→ EXERCISE REQUIREMENTS
1. Copy the part of the article on EU sugar reform from "In fact DG Agri" to "on the other.".
2. Answer these questions using the article on EU sugar reform:
(a) Under the new proposals, how much would the support price for white sugar be cut?
(b) Which two countries are named as ones that would lose their sugar industries?
(c) In the first year of reform, how much will producers be paid for each tonne of quota they give up?
3. Continue the article on EU sugar reform from where it stops.

* Begin TEXT BLOCK *

The European Commission has come forward with new proposals for reform of the sugar sector which propose further cuts in support for the highly subsidised sector. Despite Commission denials, the proposals are intended to address the recent WTO decision which ruled so-called 'C' sugar exports illegal.
In fact DG Agri officials were secretly pleased when the WTO ruled against the EU sugar regime earlier this year, forcing the anti-reform camp to face up to reality. But the new proposals are likely to provoke a major row, with opposition from countries who would lose their sugar industries such as Finland and Ireland on the one hand and development NGOs on the other.
Under the new proposals the support price for white sugar would be cut by 39 per cent compared with 33 per cent in the original plans. The minimum beet price would be cut by 42 per cent compared with 37 per cent.
Planned automatic cuts in sugar production quotas have been shelved with the Commission favouring a voluntary quota buy up scheme which offer producers a financial incentive (a bribe in plain language) to get out of the sector. In the first year of reform (2006/7), producers will be paid €730/t for any quota surrendered, falling to €370/t over four years.

* End TEXT BLOCK *
* Begin LISTED ENTRIES *

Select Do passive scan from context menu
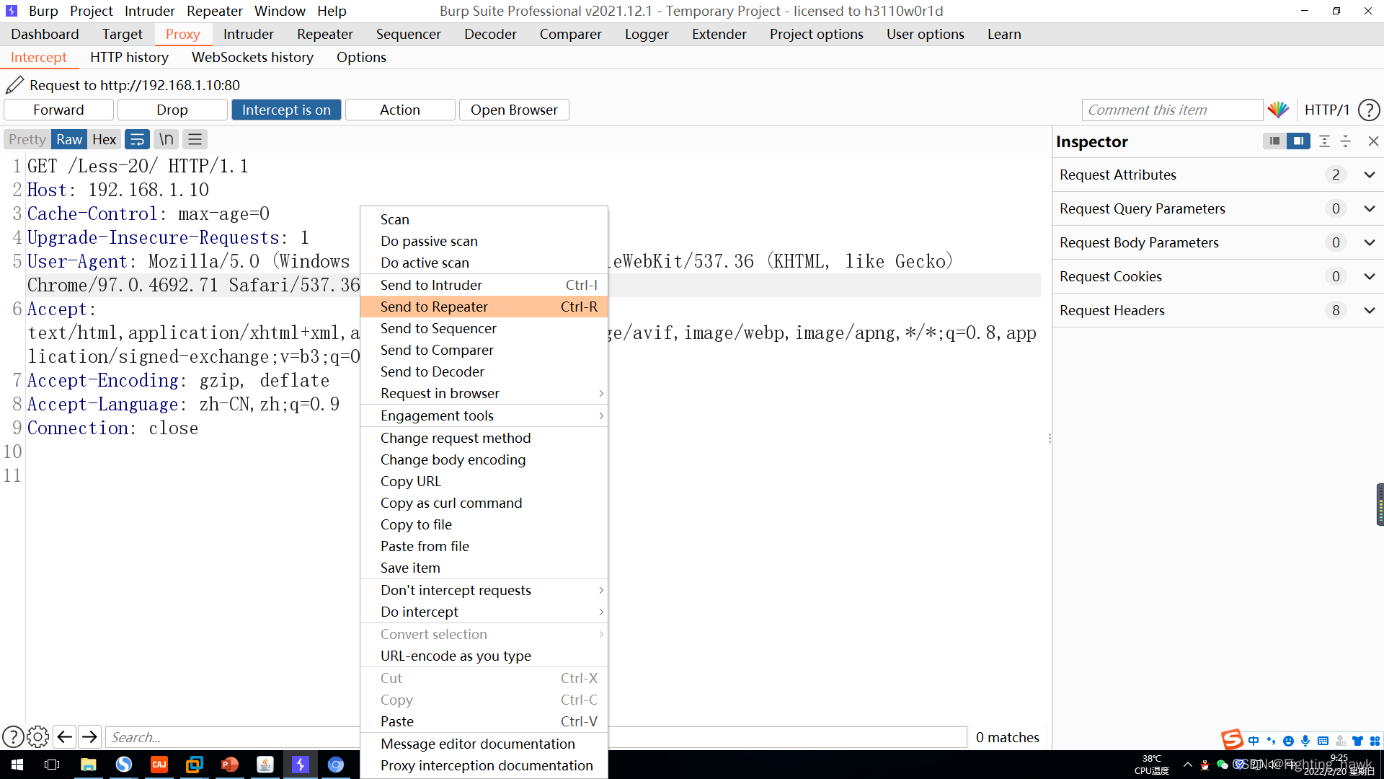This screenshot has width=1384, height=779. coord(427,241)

* End LISTED ENTRIES *
* Begin LISTED ENTRIES *

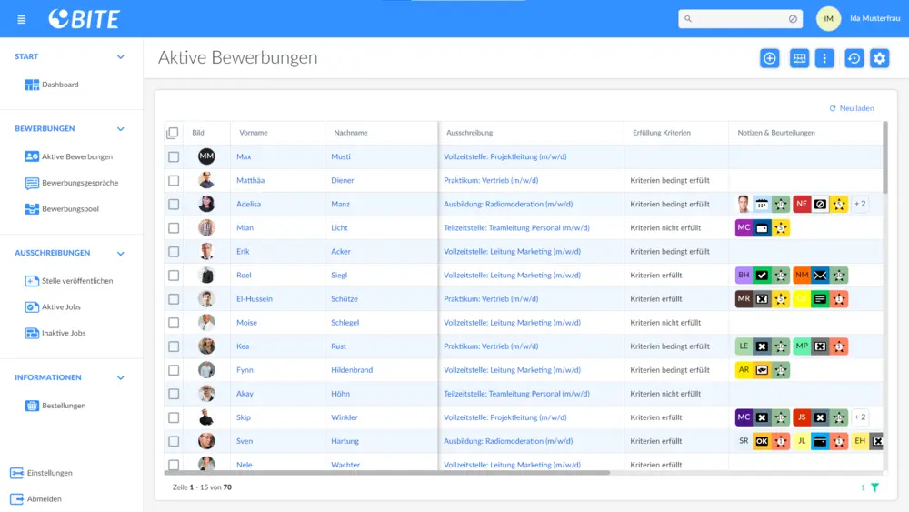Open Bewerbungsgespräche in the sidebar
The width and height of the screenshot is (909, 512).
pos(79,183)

* End LISTED ENTRIES *
* Begin LISTED ENTRIES *

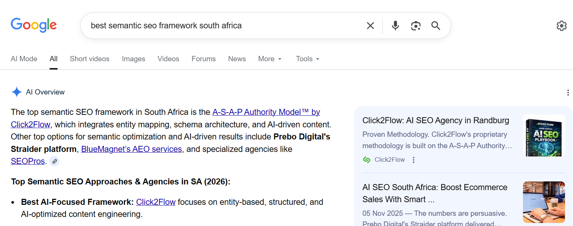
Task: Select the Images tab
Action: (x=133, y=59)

* End LISTED ENTRIES *

→ ANSWERS TO THE PROBLEMS
1.
In fact DG Agri officials were secretly pleased when the WTO ruled against the EU sugar regime earlier this year, forcing the anti-reform camp to face up to reality. But the new proposals are likely to provoke a major row, with opposition from countries who would lose their sugar industries such as Finland and Ireland on the one hand and development NGOs on the other.

2.
(a) 39 percent
(b) Finland and Ireland
(c) €730 per tonne

3.
This quota buy up scheme is to be funded in part by a sugar buyers' levy which will be imposed at a rate of €125/t in year one, falling to €90/t the following year. These plans will upset sugar buyers who will lose most of the benefit of the lower market prices. Despite this subvention, the scheme is going to cost taxpayers with a budget of €896m set aside in year one of the reform programme, rising to €1.5bn in year two. A lot of this money will go to 60 per cent compensation compensation for farmers to offset the minimum price of beet which will be incorporated into the Single Farm Payment.
Controversial plans to allow sugar quotas to be traded across member states have been dropped. One might think that in a single market it would be logical to trade quota across national boundaries, but this idea has never been accepted in the dairy sector. Such an approach would, however, allow a more market based adjustment to change, maximising the chances of an optimal rationalisation of the sector.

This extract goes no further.